'''

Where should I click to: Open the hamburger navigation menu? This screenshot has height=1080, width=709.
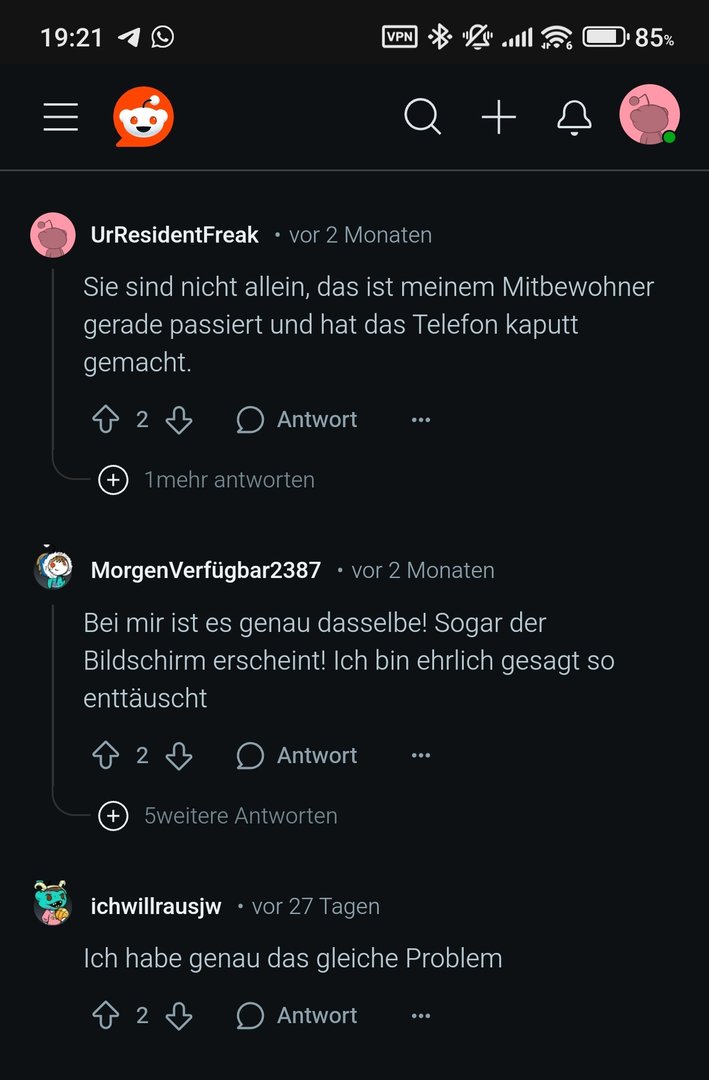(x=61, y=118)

'''
'''

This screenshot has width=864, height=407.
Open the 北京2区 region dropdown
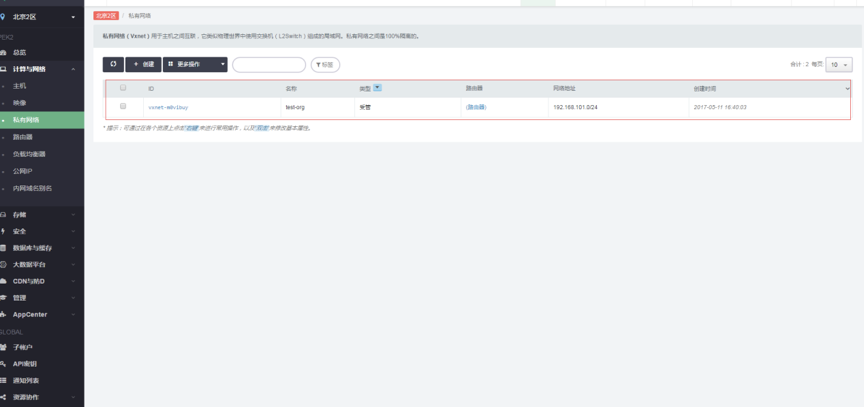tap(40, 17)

'''

*OBJECTIVE:* Starting at the row that contains "This screenshot has width=864, height=407." and ending at the row that contains "tap(40, 17)", list those rows as a numbered list, skipping any blank lines. Leave the pictures out.

*TASK RESPONSE:*
1. This screenshot has width=864, height=407.
2. Open the 北京2区 region dropdown
3. tap(40, 17)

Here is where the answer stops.